The SyncLock statement is essentially a wrapper for another .NET class: System.Threading.Monitor. Monitor provides shared methods that enable you to test for locks, obtain locks, release locks, and notify other clients waiting for a locked object. Table 6-4 lists the methods of the Monitor class.

You can rewrite a block of SyncLock code using the Monitor class. For example, Listing 16-18 shows how to convert a SyncLock block into code that uses the Monitor class:

Listing 6-18 SyncLock-equivalent code with the Monitor class

 ' SyncLock code. SyncLock Obj     ' (Use object here.) End SyncLock ' Monitor equivalent of SyncLock code. Try     Monitor.Enter(Obj)     ' (Use object here.) Finally     Monitor.Exit(Obj) End Try 

In other words, the SyncLock statement uses exception-handling code that ensures that even if an error is generated, the lock is released on the object. This is a basic level of failsafe code required in any distributed application to prevent deadlocks.

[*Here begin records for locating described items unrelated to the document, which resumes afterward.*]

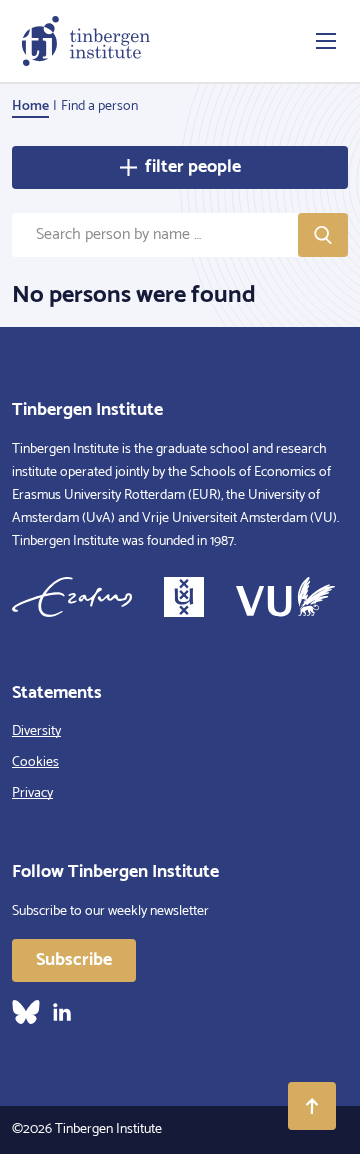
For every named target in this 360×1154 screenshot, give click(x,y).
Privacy (32, 793)
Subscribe (74, 960)
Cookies (35, 762)
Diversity (36, 731)
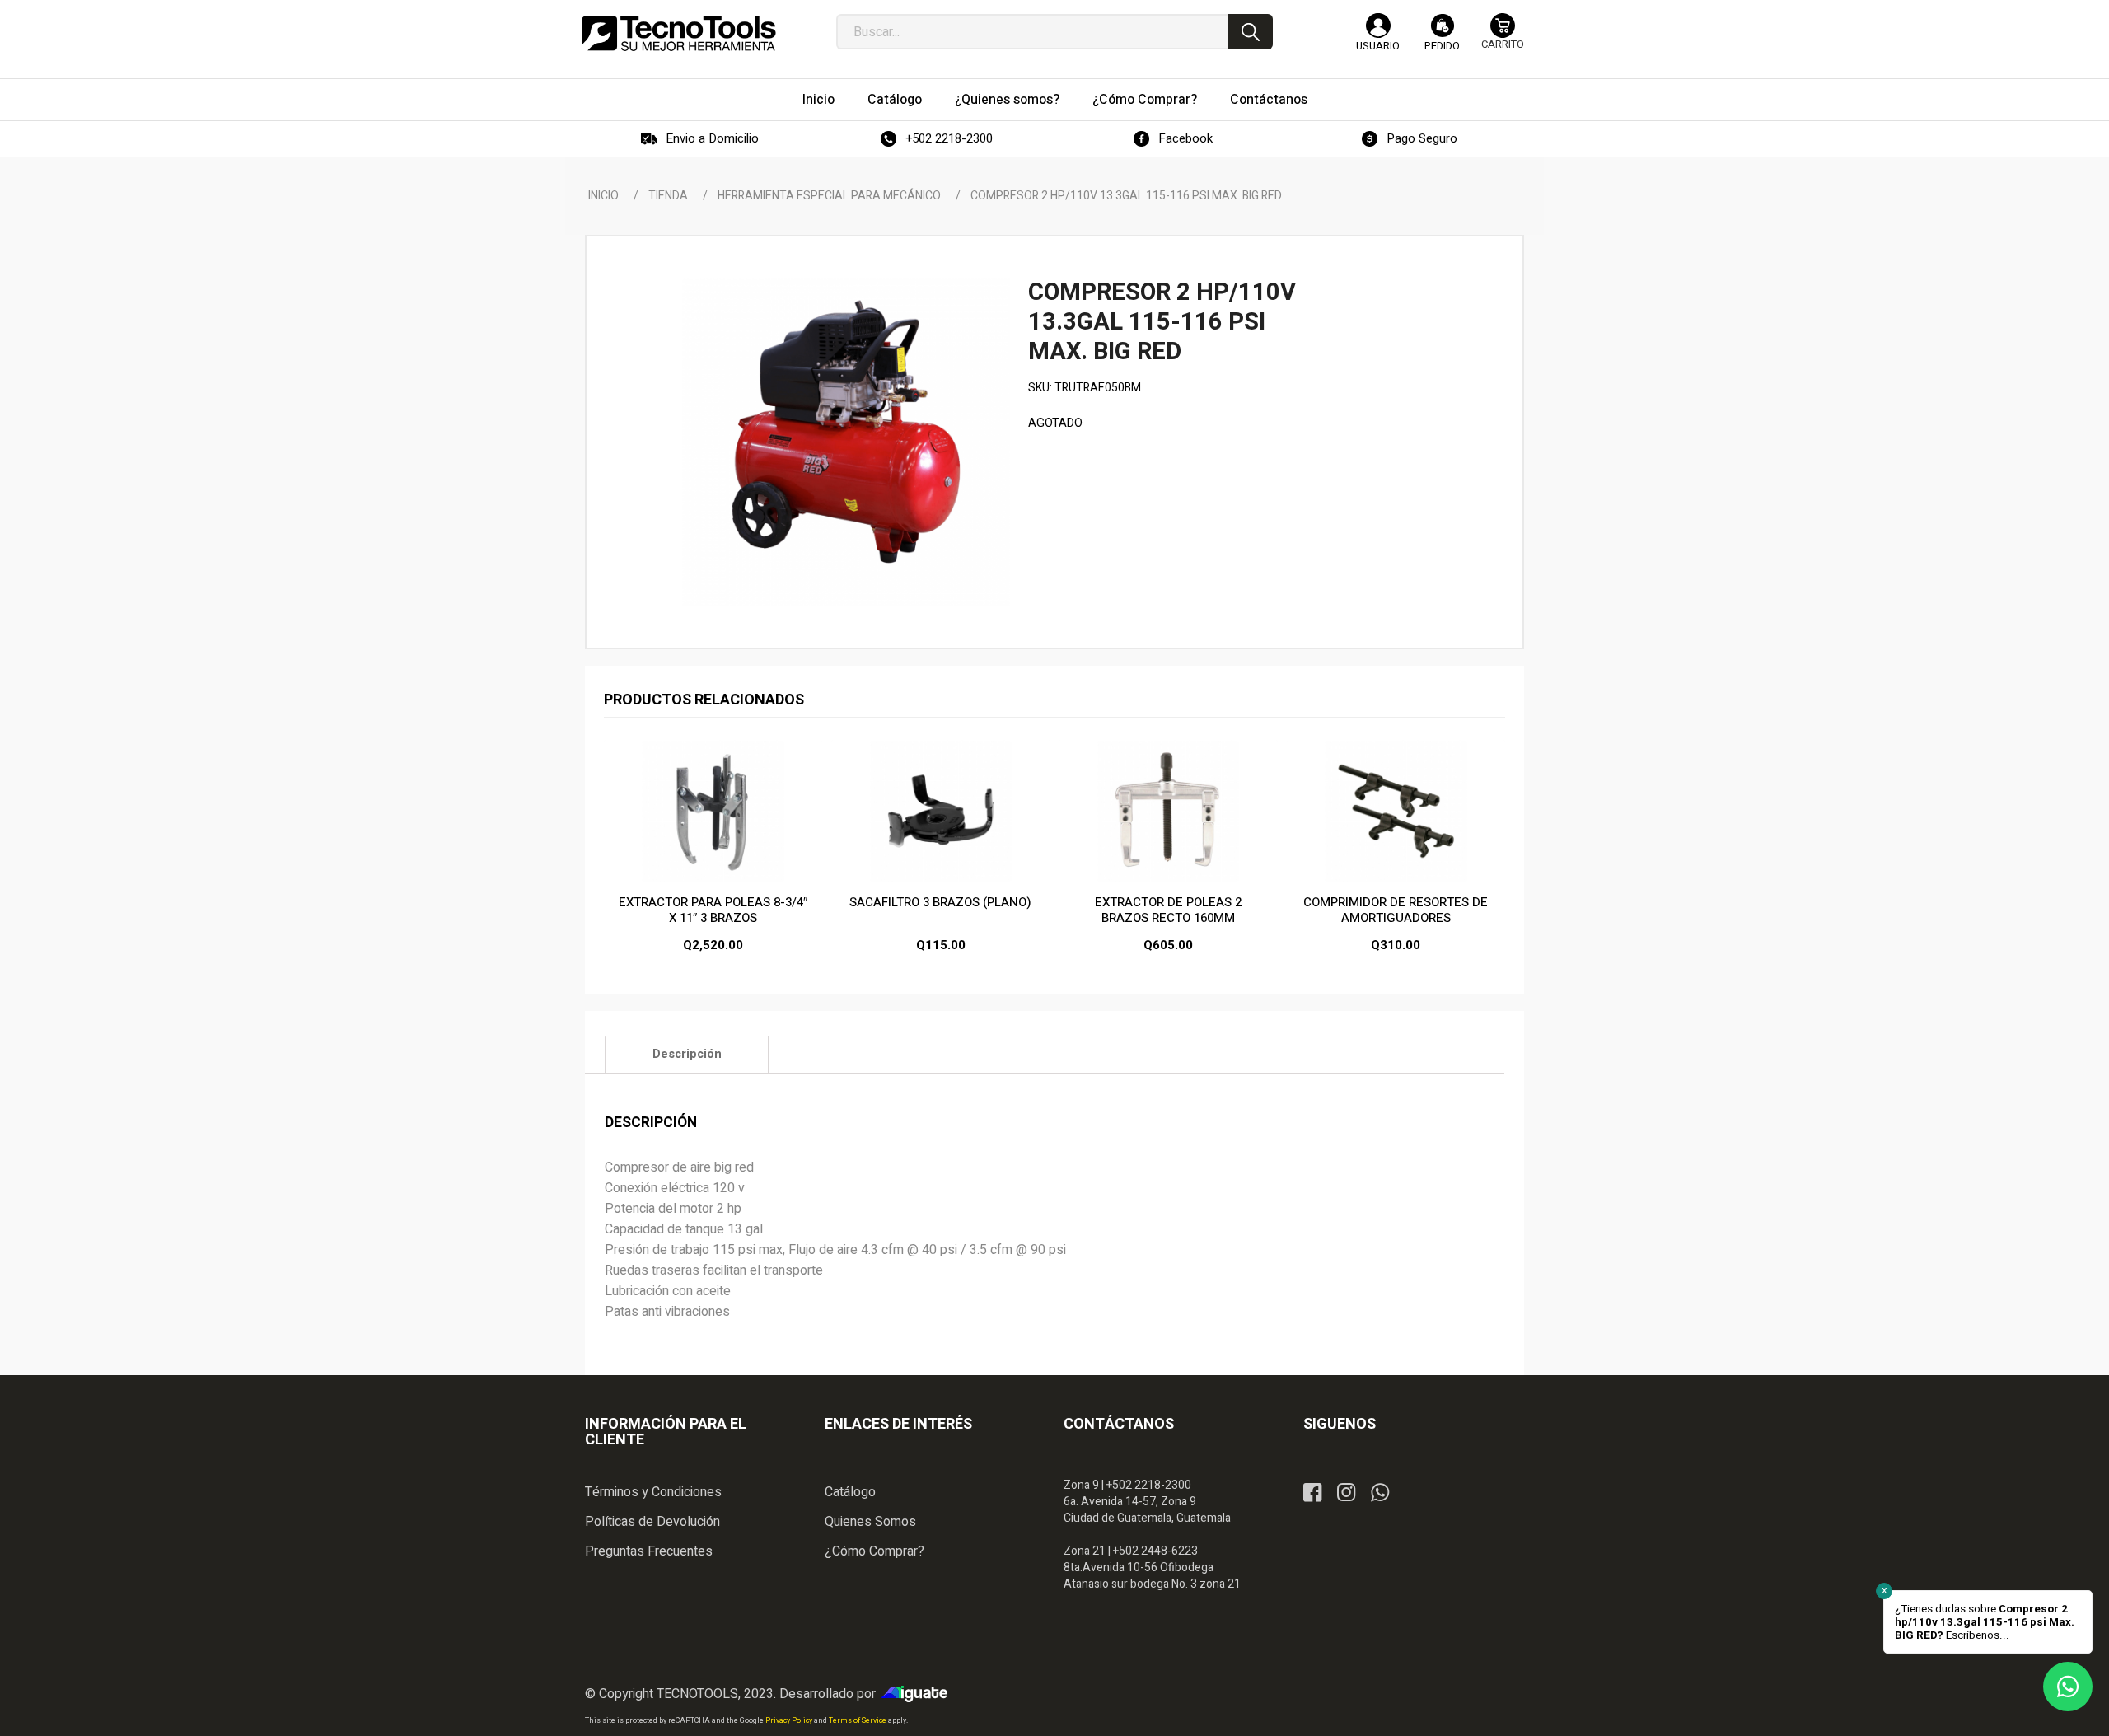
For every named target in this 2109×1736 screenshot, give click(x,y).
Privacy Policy (789, 1720)
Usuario (1378, 46)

In addition, you can make an intelligent attempt to acquire a lock using TryEnter, as shown in Listing 6-19.

Listing 6-19 Testing for a lock

 If Monitor.TryEnter(Obj, TimeSpan.FromSeconds(60)) Then     ' We have exclusive access to Obj.     Try         ' (Use object here.)     Finally         Monitor.Exit(Obj)     End Try Else     ' After 60 seconds, the lock could still not be created.     ' Log the error and thrown an exception to alert the client. End If 

This enables you to implement another safeguard against deadlocks. Namely, if you need to acquire a lock on more than one object, you should use TryEnter on the second object. If you can't acquire your second lock, you should release the first lock and try again later. This pattern is demonstrated in Listing 6-20.

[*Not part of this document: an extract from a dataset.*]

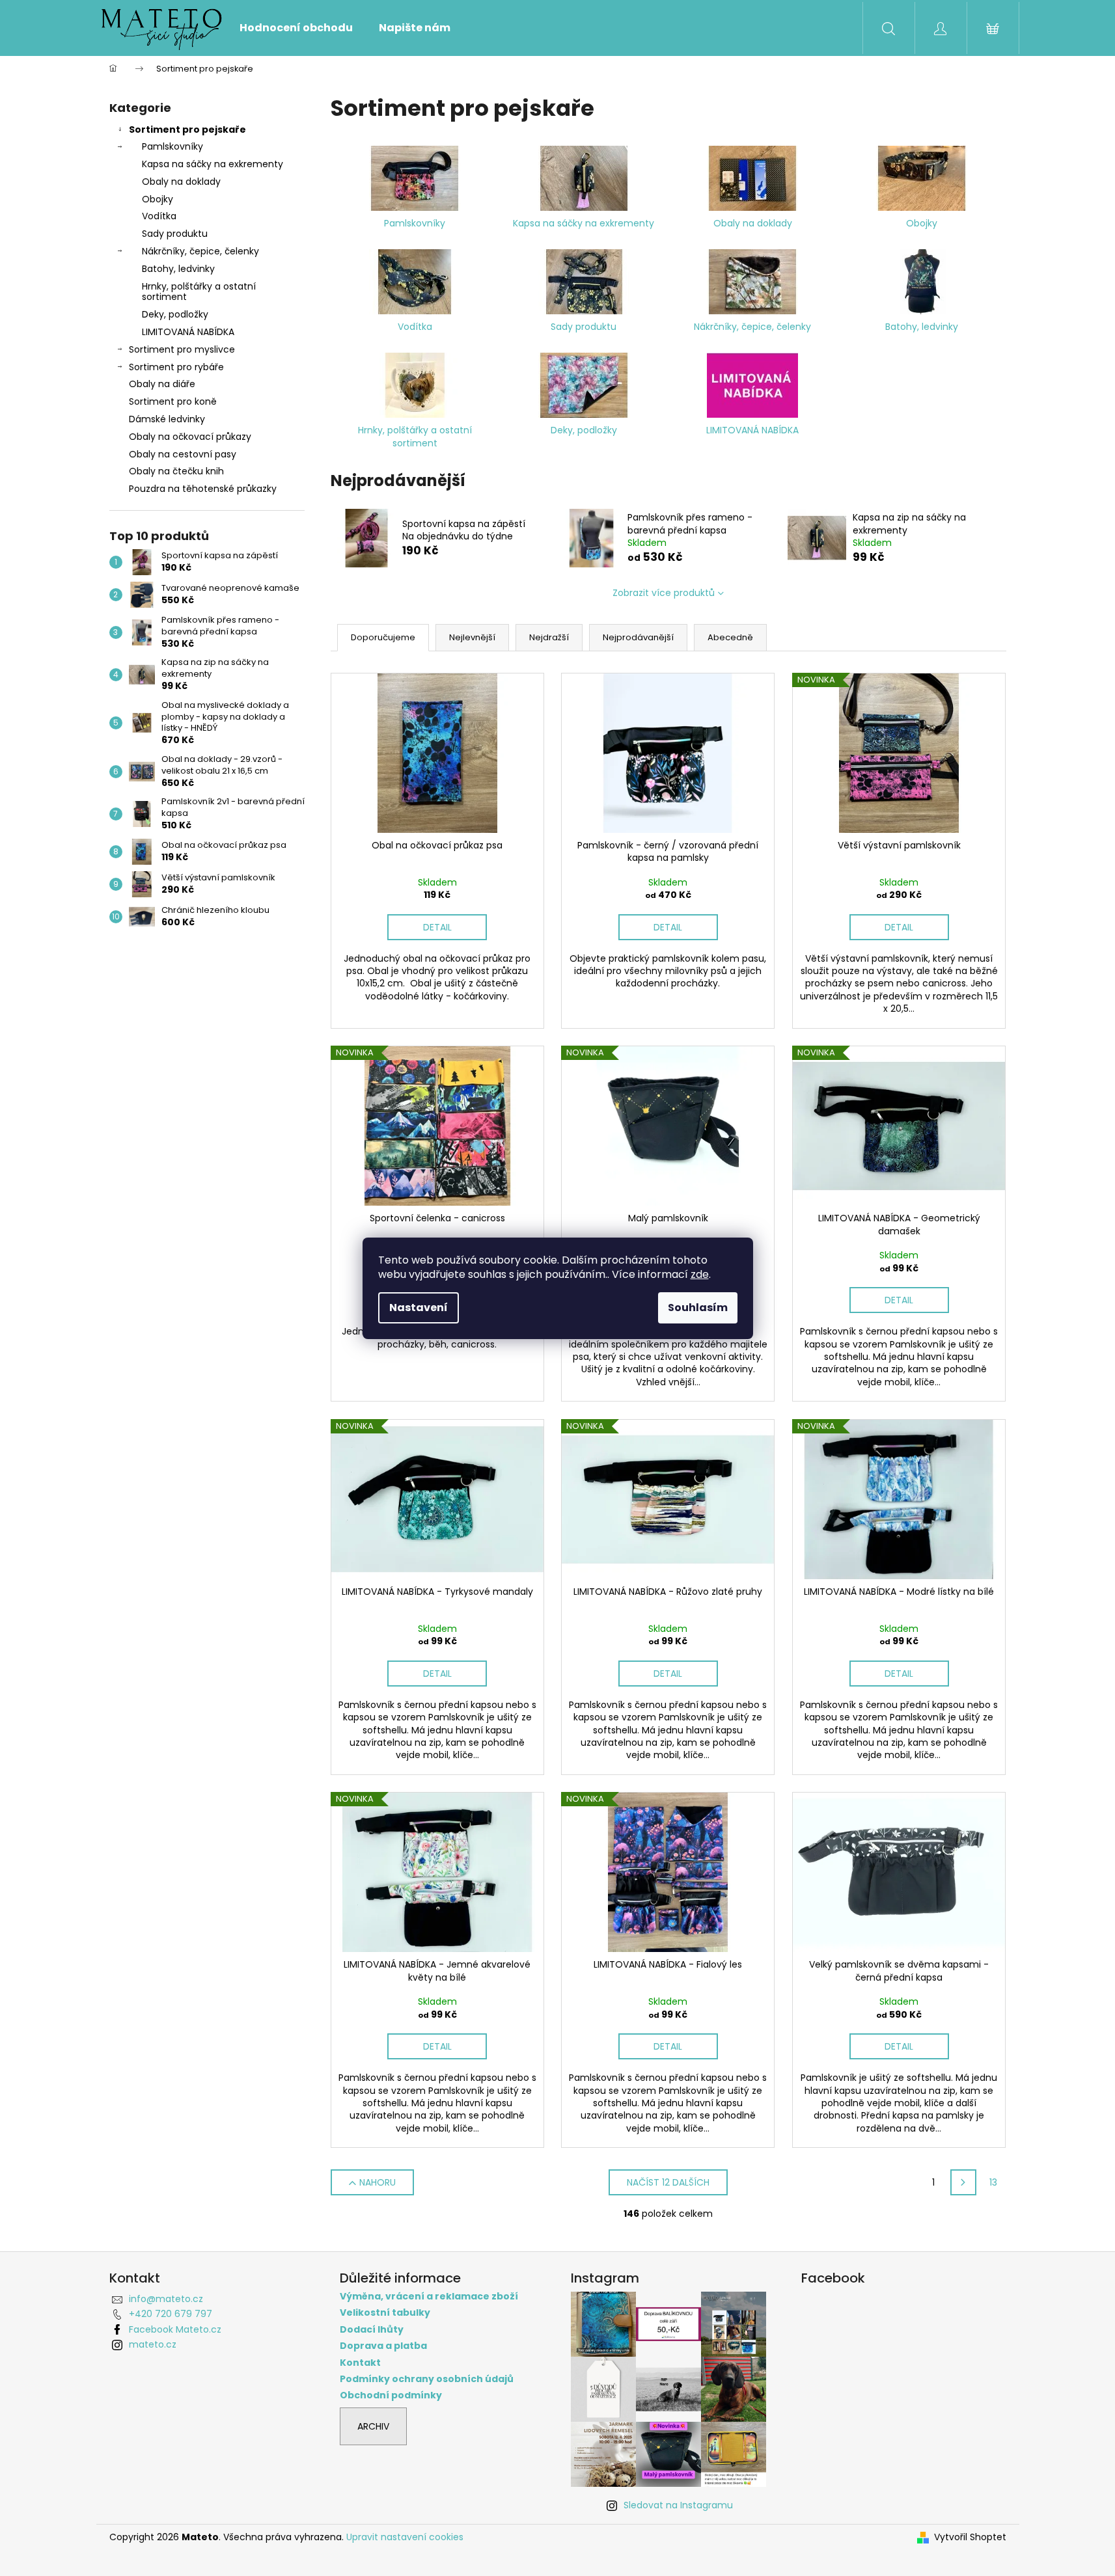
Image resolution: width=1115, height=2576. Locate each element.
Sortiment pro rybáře (176, 366)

Listing 6-20 Avoiding deadlocks

 ' The TaskCompleted flag tracks is set once the operation is ' performed. Dim TaskCompleted As Boolean = False Do Until TaskCompleted     ' Attempt to get the first lock for 10 seconds.     If Monitor.TryEnter(ObjectA, TimeSpan.FromSeconds(10)) Then         ' We have exclusive access on ObjectA.         ' Attempt to get the second lock for 10 seconds.         If Monitor.TryEnter(ObjectB, TimeSpan.FromSeconds(10)) Then             ' We have exclusive access on ObjectA and ObjectB.             ' (Perform task with ObjectA and ObjectB.)             Monitor.Exit(ObjectB)             TaskCompleted = True         End If         ' This releases the first lock, regardless of whether the         ' task was completed.         ' This ensures that other classes that may need both objects         ' can finish their work.         Monitor.Exit(ObjectA)       End If     If Not TaskCompleted         ' The task will attempted in the next loop iteration.         ' First, the code will pause for 60 seconds.         Thread.Sleep(TimeSpan.FromSeconds(60))     End If Loop 

Wait, Pulse, and the Provider-Consumer Problem

The Wait and Pulse methods are designed to solve the classic provider-consumer­ problem. This occurs when one thread (a consumer) needs to acquire information from another thread (the provider). The consumer can use Wait.Enter to gain an exclusive lock on the provider and check for the data it needs. If the provider still hasn't created the data, however, acquiring this lock will freeze it, ensuring that the data is never created. In this case, the consumer calls the Wait method to move to the wait queue for the consumer object. This indicates that it wants to eventually obtain an exclusive lock on the provider. The provider then calls the PulseAll method to notify all the waiting consumers that the data is ready. The consumer threads then move to the ready queue and take turns acquiring the exclusive locks they need to read information from the provider.

Note that to use Wait and PulseAll, you must call Enter to start a synchronized block. The provider-consumer problem rarely appears in a distributed application because .NET handles low-level infrastructure details such as creating class instances for a client and managing remote object lifetime. (These details are beyond the scope of this book.)